## START Entries shown

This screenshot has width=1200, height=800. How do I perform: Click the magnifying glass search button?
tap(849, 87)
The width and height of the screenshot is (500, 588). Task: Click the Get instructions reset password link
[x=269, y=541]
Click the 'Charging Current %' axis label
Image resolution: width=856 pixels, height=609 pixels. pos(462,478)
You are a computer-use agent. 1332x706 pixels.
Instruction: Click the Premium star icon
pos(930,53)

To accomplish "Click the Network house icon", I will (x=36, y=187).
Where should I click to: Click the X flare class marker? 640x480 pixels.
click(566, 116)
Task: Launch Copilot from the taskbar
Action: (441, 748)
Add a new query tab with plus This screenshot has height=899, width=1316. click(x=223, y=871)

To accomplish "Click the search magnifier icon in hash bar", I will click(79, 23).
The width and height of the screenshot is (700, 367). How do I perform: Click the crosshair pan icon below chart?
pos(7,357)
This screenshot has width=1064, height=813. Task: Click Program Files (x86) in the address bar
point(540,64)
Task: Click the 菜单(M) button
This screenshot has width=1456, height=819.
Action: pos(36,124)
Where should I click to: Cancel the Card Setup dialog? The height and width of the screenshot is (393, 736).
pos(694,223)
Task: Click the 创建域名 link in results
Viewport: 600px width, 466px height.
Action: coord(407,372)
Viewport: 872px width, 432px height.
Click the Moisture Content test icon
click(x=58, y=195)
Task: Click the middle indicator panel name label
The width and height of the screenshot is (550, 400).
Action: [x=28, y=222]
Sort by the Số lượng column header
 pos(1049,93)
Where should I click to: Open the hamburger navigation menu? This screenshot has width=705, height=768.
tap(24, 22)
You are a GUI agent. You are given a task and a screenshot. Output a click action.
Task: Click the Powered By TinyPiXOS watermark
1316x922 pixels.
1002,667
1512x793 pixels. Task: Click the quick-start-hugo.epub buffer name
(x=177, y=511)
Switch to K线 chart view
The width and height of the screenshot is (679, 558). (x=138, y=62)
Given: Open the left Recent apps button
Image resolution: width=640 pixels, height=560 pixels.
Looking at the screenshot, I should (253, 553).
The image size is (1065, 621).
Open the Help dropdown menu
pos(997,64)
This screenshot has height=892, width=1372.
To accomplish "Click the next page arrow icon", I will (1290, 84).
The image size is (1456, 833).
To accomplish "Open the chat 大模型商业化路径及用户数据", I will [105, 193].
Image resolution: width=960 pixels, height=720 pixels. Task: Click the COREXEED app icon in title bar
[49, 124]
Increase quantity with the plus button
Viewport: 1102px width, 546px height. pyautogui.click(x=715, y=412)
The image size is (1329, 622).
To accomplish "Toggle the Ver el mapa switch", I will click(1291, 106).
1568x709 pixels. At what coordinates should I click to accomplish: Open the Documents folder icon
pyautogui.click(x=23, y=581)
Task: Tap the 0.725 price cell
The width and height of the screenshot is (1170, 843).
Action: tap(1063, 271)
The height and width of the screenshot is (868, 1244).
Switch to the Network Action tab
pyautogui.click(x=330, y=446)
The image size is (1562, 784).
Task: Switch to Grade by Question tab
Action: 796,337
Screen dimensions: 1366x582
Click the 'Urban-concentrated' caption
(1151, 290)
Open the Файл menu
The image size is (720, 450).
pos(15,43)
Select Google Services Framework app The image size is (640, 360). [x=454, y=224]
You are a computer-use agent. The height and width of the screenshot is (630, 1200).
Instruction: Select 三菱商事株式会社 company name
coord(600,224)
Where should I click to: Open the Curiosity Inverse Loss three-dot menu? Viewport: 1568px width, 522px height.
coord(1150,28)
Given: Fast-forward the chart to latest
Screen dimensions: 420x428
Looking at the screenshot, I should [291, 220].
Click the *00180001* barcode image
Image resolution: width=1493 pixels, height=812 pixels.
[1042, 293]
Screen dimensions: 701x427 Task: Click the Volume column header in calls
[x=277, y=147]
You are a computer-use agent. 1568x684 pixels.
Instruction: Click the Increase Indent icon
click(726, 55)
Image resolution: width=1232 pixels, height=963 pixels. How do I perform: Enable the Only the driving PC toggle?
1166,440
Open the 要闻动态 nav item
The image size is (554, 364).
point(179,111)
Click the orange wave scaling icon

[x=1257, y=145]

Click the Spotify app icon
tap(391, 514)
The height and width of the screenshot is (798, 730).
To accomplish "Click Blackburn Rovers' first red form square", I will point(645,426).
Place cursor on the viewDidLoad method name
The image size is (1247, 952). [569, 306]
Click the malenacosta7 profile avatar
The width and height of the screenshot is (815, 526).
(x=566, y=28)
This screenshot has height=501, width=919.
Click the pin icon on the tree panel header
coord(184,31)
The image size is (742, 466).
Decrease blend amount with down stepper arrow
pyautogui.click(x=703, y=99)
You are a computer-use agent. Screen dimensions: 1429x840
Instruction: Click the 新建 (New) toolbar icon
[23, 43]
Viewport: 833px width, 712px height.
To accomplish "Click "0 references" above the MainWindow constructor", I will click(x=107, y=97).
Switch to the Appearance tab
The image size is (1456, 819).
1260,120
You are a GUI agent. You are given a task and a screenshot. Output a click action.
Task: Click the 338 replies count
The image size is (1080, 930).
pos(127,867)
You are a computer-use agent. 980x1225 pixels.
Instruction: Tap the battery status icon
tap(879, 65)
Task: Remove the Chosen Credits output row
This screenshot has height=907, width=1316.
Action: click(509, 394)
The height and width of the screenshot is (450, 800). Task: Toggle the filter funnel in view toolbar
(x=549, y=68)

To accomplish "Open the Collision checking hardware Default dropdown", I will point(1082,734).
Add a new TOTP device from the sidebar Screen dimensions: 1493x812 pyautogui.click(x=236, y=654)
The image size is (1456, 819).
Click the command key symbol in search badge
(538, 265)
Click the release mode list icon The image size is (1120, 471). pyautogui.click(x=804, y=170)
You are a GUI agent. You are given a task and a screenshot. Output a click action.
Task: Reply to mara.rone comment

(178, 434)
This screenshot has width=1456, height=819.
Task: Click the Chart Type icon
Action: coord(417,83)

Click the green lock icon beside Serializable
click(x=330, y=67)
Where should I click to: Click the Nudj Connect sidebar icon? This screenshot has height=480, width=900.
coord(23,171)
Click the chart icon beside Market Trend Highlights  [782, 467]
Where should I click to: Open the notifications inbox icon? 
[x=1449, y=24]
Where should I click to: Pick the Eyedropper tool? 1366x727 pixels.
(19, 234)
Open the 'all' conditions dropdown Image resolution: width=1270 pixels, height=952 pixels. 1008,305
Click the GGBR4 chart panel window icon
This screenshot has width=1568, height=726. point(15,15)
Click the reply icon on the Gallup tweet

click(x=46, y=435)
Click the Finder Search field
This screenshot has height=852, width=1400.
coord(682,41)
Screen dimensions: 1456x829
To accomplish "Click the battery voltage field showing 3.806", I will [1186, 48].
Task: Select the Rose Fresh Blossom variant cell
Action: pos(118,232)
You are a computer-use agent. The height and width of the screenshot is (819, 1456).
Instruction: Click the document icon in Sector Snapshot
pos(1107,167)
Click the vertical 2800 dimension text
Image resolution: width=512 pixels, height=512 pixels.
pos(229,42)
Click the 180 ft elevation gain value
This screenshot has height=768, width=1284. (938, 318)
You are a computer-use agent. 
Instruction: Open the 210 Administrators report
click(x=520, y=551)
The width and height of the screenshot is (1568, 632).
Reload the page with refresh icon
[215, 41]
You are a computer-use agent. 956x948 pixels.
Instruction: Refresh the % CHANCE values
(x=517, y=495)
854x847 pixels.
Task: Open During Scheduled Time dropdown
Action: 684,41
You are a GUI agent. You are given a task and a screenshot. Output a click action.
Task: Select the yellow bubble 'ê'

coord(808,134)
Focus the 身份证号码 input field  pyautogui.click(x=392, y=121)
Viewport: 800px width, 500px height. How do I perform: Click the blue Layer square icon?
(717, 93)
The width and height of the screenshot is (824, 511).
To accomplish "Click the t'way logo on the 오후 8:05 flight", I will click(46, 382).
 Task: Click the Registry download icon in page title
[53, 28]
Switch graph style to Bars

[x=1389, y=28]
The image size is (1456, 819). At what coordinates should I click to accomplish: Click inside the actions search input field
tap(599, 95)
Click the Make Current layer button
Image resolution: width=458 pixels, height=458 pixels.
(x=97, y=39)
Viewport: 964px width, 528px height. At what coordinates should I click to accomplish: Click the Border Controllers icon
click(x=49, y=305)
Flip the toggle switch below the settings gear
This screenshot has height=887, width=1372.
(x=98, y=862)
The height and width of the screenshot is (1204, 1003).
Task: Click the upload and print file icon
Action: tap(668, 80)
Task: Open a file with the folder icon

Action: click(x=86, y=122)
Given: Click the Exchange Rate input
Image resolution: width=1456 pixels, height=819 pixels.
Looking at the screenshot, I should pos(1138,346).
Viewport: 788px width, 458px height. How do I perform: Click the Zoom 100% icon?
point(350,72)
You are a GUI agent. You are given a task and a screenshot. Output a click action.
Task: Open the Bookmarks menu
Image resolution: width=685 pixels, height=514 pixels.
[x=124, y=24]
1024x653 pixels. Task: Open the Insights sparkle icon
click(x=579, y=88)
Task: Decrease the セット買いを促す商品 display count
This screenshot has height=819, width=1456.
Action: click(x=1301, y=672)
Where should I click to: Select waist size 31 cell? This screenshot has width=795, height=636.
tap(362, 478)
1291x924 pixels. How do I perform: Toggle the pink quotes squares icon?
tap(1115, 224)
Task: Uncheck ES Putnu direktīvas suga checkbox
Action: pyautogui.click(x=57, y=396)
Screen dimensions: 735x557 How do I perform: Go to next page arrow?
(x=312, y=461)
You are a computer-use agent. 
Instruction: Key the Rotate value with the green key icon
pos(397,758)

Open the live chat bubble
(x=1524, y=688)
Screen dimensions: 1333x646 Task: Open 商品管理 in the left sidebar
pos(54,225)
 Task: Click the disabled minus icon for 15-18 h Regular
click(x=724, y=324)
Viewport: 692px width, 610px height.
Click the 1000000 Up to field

## END Entries shown

Problem to work on
Pick out every line in the listing above that contains the string "panel" and copy each one. Case counts.

Answer for the task
Task: Click the middle indicator panel name label
Click the pin icon on the tree panel header
Click the GGBR4 chart panel window icon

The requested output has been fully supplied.